(Collected data)
——————————
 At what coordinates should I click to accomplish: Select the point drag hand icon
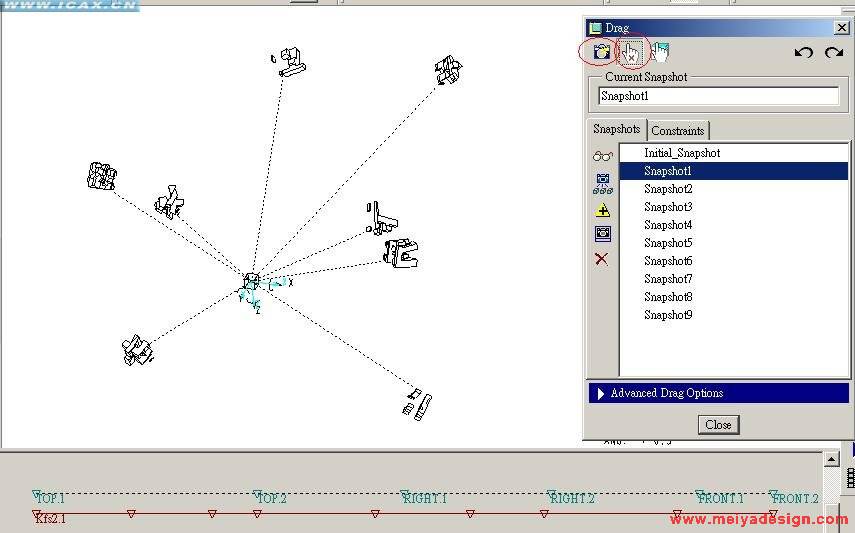coord(631,52)
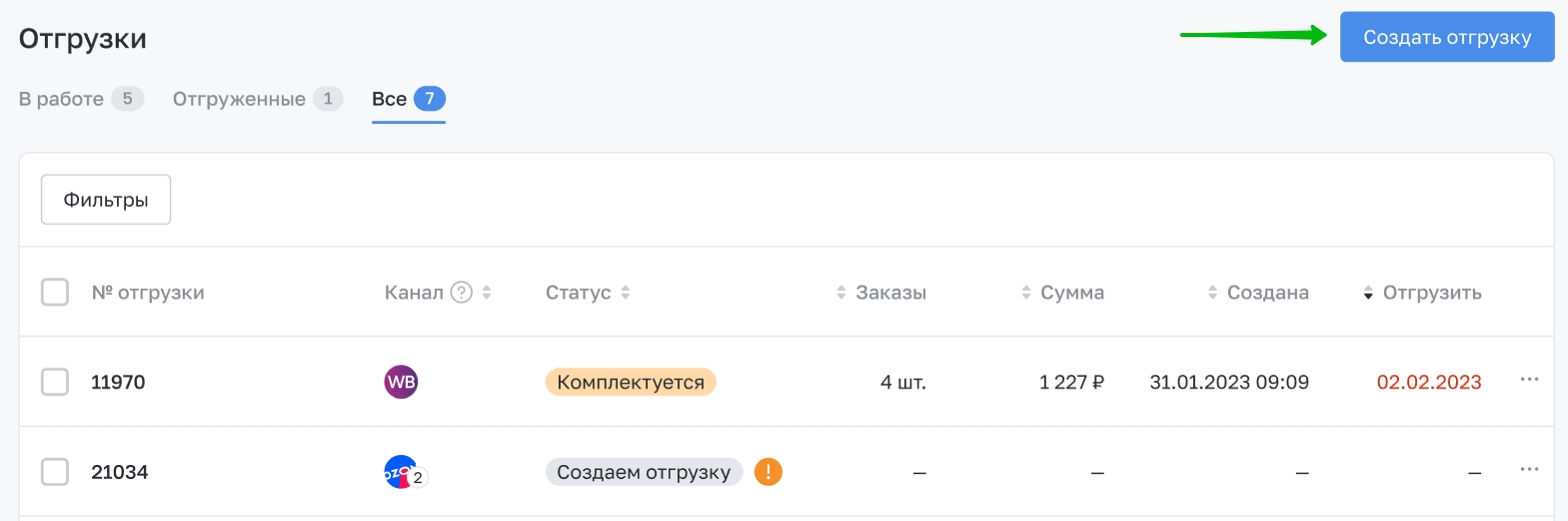The image size is (1568, 521).
Task: Open the three-dot menu for shipment 21034
Action: [x=1529, y=470]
——————————
Task prompt: The response should contain every record above exactly as written, and none of the pictures.

Response for this exercise:
 At what coordinates should I click to accomplish: Select the point drag hand icon
coord(631,52)
The image size is (1568, 521).
Task: Open the three-dot menu for shipment 21034
Action: [x=1529, y=470]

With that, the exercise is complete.